HUMIDITY. If your particular hoya prefers higher humidity, when buds are forming is not the time for low humidity! Research more about your hoya's natural habitat and do your best to emulate those conditions. Grab yourself a hygrometer as well to check temperature and humidity. For those in NZ I use the H2O cordless humidifiers but for those overseas you can get the Levoit brand from Amazon.
TIME. Give it time. Some hoya can take months to go from blooms to flowering. I've heard of one that took over a year! Some find younger hoya are more likely to experience bud blast and maturity sorts it out. Think of it like a practice run ;)
TEMPERATURE. Watch temperature highs and lows. A big temperature change can cause buds to abort their mission. Look up what your hoyas ideal temperature range is and grab a thermometer to keep an eye on conditions. Some prefer it on the cooler side so getting too toasty can zap those buds. Hoya Bella and Serpens are two that prefer cooler conditions.
Why are my hoya's leaves coming out curled and deformed?
For some hoya this is normal and they will sort themselves out as they mature, but if that's not normal for your particular hoya, the next common causes are either a calcium deficiency (or nutrient deficiency in general), damage when forming, or bugs.
Isolate and inspect for pests, treat if needed, and also start feeding. One or both normally get growth back to normal (if that's not normal for your particular hoya of course). Keep in mind very few fertilisers include calcium, so if yours doesn't, either find one that does, or supplement with dolomite lime or cal mag (don't waste your time with eggshells or milk!). Two fertilisers that do are Growth Technology and Dyna-Gro.
Why are leaves on my hoya turning yellow and dying?
The causes of yellowing in old growth are pretty universal across all plants. This guide to why leaves turn yellow runs you through the most common causes and the solutions for each. If you don't already, go grab that fertiliser, as a simple nutrient deficiency is a common cause, and easily fixed before you lose too many leaves.
Until you find the cause and fix it, don't cut off those yellowing leaves. Your plant is using them for 'life support' right now, so if you remove them without fixing the cause, your plant will likely sacrifice one leaf after another to try and stay alive.
If yellowing leaves is happening in conjunction with growing peduncles or new buds on old spurs, that points towards a nutrient deficiency also, as what you're not giving the plant, it's taking from itself to fuel new growth. However to help fix yellowing in that situation, pick up a bloom fertiliser like GT Flower Focus or Dyna-Gro Bloom NOT a foliage fertiliser or grow fertiliser.
Can hoyas bloom indoors?
Yes, despite the more consistent conditions indoors, which don't provide as obvious changes in light and temperature as outdoors to trigger flowering, hoya absolutely can flower indoors. However some hoya do have a reputation of being more difficult to flower inside than others (Eriostemmas are one example).
Why are the spaces between my hoya's leaves getting long and leggy?

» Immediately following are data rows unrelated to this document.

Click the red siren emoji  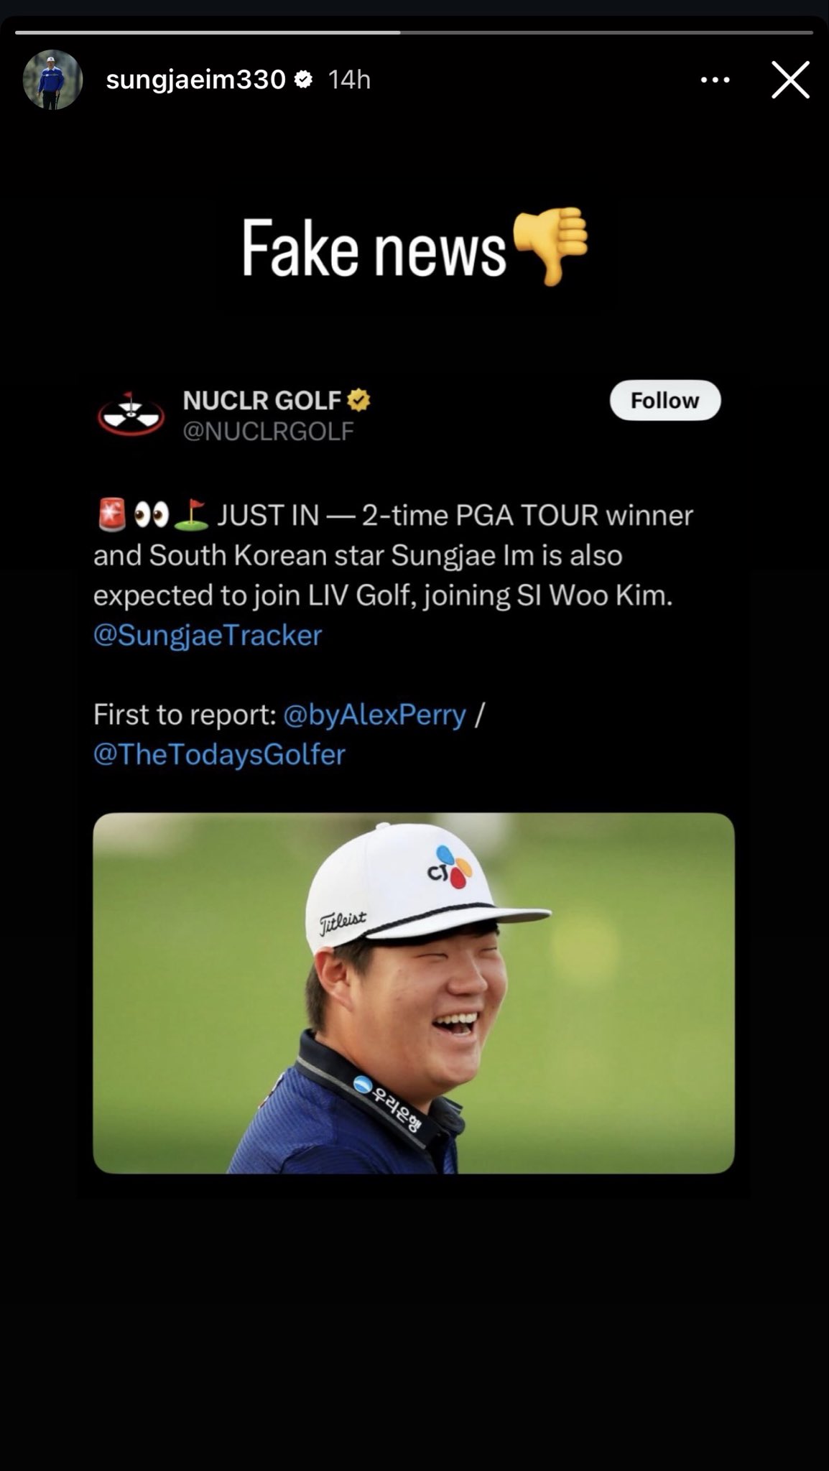(111, 515)
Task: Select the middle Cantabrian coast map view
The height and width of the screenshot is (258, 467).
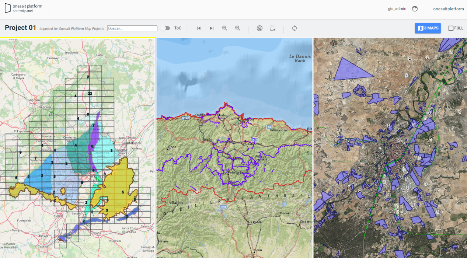Action: pos(234,147)
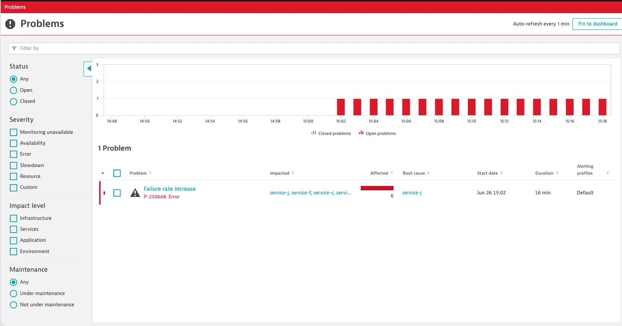This screenshot has height=326, width=622.
Task: Expand the table sort triangle at left
Action: click(x=103, y=173)
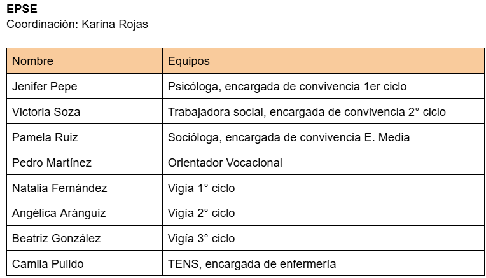Click the TENS, encargada de enfermería cell
Screen dimensions: 486x278
click(251, 263)
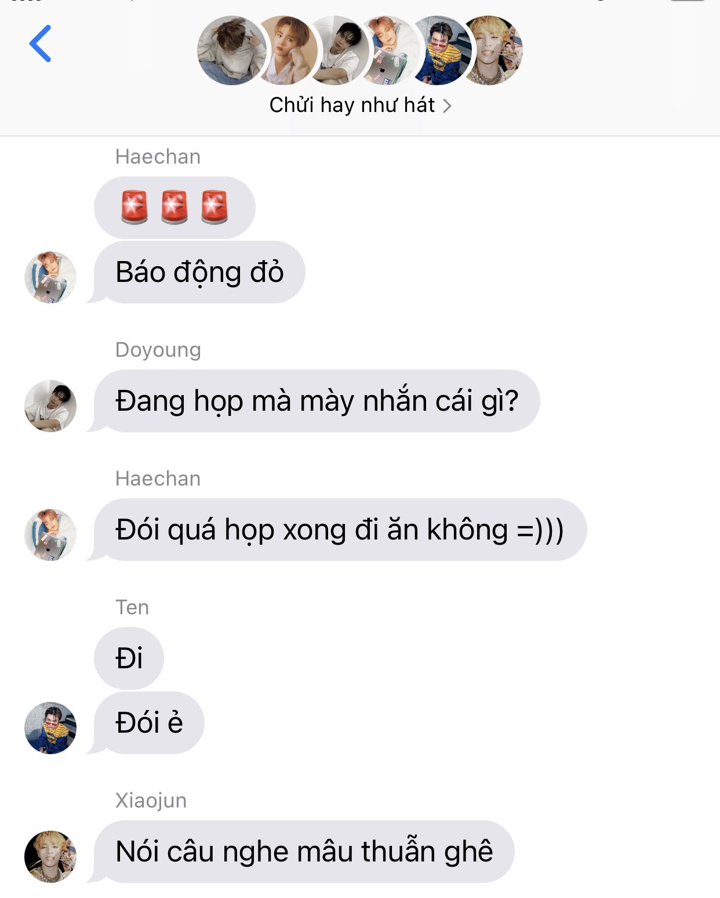This screenshot has height=898, width=720.
Task: Tap Ten's profile avatar
Action: point(50,728)
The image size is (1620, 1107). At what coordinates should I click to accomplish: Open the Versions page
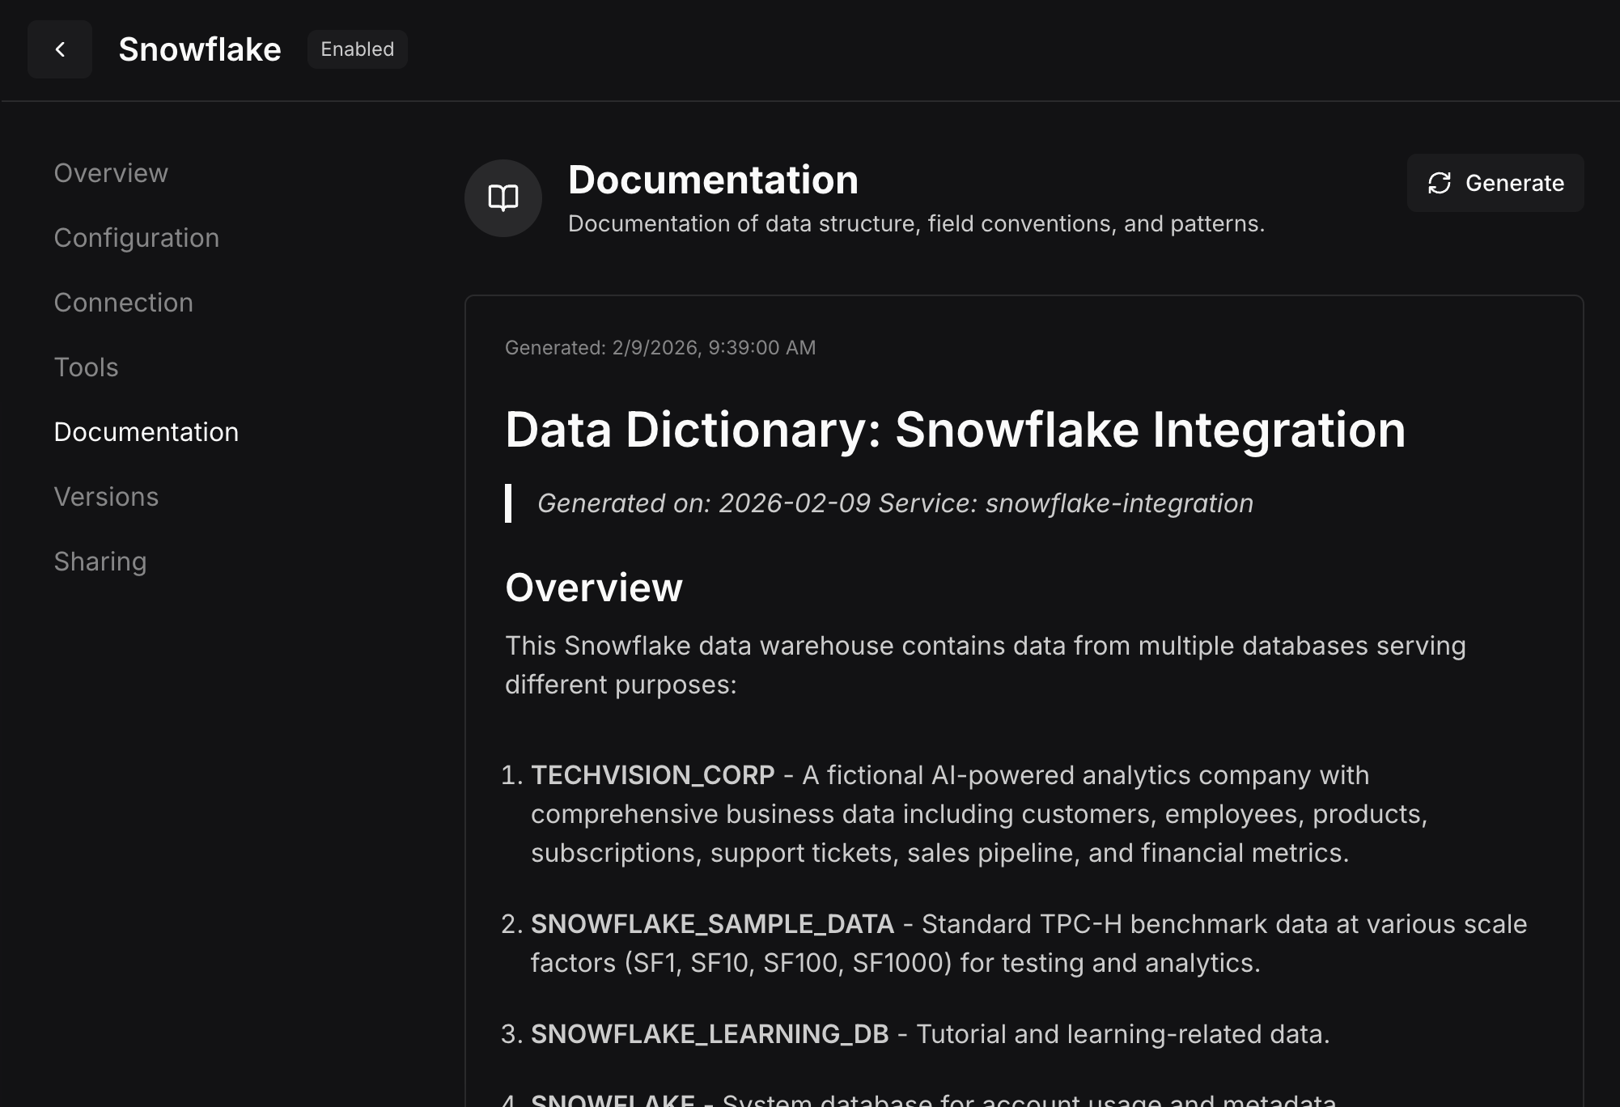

Called internodes (the stem between the nodes where leaves grow from). If your hoya's internodal space is increasing and it's getting 'leggy' and sparse, this is most often a sign of needing to be closer to a light source, or needing brighter light. Some also stretch out in search of something to climb, so a trellis may help also.
What causes sticky sap when my hoya isn't flowering?
Finding sticky sap on leaves when your hoya is not in flower is a sign of pests, usually aphids or mealybugs. Some hoya produce more of this sticky sap than others, which can stain. Best to isolate, clean the sap off the leaves, and treat if you find pests.
What causes spots on hoya leaves?
Spots can be due to a few reasons. The colour and location are helpful to know for reducing the list of possible causes. Here are the most common causes and fixes...
Dark spots underneath hoya leaves (edema)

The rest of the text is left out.